YOUR GOAL: What lines in the records below hold the string "will"? Please show them.

-- PROVIDED RECORDS follows --

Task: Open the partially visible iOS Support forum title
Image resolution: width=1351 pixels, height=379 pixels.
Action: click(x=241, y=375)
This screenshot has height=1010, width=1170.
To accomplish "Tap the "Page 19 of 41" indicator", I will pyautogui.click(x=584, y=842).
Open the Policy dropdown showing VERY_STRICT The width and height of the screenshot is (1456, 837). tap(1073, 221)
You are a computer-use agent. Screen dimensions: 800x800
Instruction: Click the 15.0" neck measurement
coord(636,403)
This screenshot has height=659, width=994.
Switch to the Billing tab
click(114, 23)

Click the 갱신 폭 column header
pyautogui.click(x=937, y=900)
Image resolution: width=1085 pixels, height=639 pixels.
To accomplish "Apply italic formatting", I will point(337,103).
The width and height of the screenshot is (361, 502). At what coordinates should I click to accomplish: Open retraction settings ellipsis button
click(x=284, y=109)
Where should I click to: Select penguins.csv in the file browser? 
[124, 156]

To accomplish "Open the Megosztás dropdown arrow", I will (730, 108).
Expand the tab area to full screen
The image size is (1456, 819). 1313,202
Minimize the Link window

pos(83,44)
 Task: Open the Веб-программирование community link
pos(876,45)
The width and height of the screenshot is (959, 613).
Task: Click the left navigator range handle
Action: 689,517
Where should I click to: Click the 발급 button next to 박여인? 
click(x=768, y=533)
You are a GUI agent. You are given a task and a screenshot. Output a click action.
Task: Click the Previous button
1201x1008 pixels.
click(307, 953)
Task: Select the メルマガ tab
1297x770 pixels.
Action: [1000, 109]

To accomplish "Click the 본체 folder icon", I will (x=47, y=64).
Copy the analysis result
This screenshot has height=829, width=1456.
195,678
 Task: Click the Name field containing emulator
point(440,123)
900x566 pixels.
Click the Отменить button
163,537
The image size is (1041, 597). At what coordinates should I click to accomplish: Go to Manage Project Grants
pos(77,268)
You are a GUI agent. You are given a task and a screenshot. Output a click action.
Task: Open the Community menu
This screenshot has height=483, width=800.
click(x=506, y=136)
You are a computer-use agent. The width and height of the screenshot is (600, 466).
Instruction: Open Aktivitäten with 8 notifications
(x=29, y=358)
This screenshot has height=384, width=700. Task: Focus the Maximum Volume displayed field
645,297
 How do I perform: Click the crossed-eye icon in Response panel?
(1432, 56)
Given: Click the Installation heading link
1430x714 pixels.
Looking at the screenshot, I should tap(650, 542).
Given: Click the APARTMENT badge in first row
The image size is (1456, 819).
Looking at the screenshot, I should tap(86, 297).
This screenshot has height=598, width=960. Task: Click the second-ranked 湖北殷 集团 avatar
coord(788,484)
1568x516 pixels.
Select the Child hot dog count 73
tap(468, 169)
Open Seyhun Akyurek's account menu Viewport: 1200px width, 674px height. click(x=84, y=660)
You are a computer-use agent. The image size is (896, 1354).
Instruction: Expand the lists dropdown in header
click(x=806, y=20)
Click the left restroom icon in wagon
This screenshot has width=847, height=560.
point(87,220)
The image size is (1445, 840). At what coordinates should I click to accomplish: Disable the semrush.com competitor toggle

-- PROVIDED RECORDS concluded --

SOLVED EXERCISE:
To accomplish "Tap the "Page 19 of 41" indicator", I will pyautogui.click(x=584, y=842).
To accomplish "Apply italic formatting", I will point(337,103).
To accomplish "Open the Megosztás dropdown arrow", I will (730, 108).
To accomplish "Click the 본체 folder icon", I will (x=47, y=64).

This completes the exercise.